RECORDS FOR THIS EXERCISE:
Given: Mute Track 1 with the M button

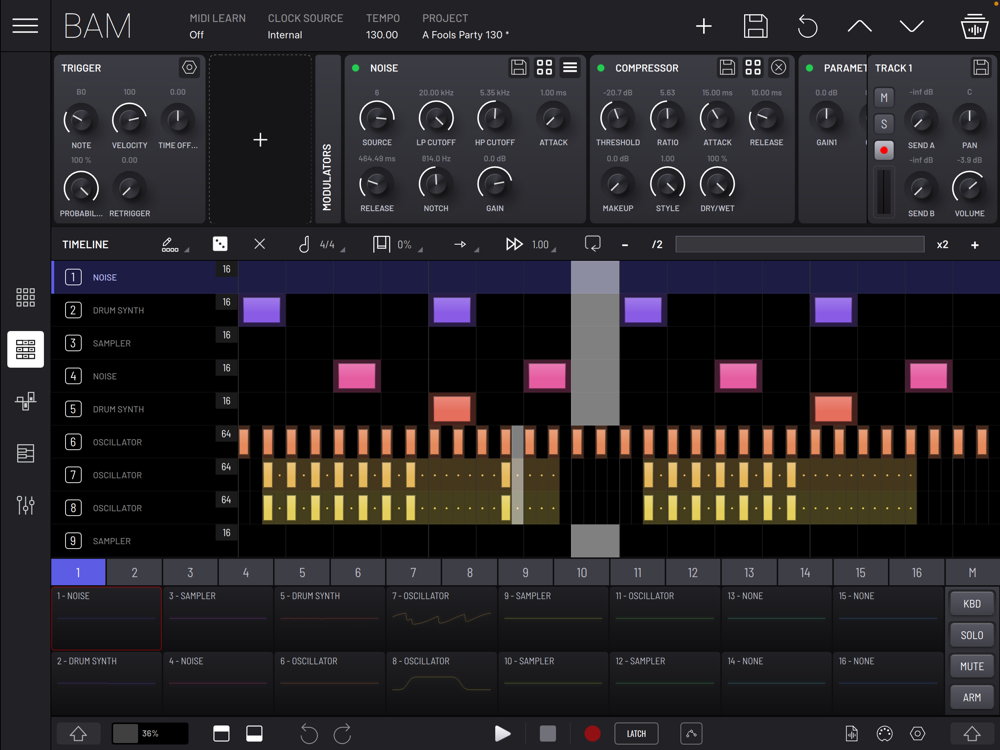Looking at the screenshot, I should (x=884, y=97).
--
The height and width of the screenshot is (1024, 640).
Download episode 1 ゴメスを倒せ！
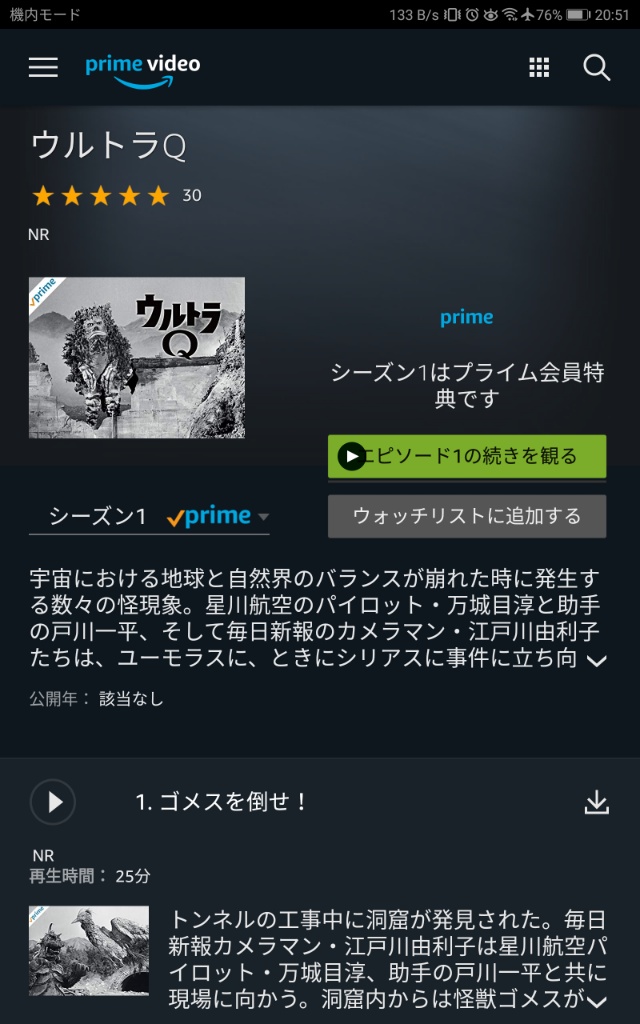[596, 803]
...
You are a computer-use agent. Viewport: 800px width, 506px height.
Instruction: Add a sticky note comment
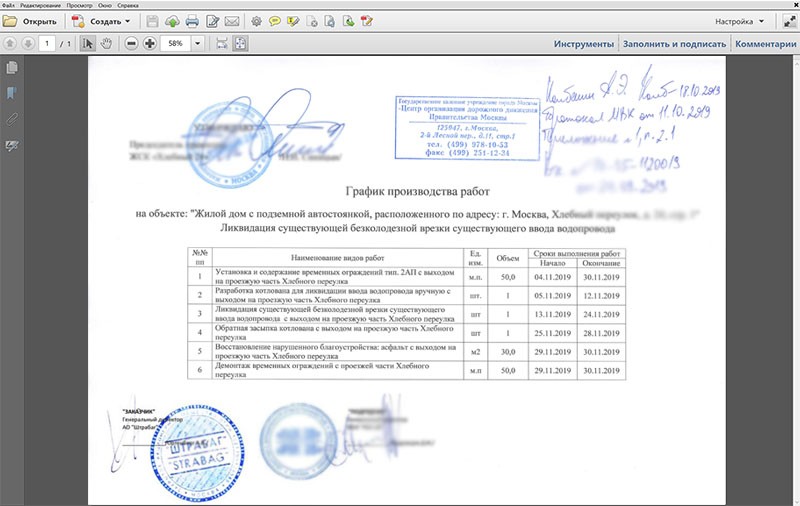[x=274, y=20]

PROBLEM DETAILS: Show every line above in which the word "height" appears.

PROBLEM SOLUTION:
The height and width of the screenshot is (1024, 640).
You are a computer-use agent. Viewport: 800px width, 506px height.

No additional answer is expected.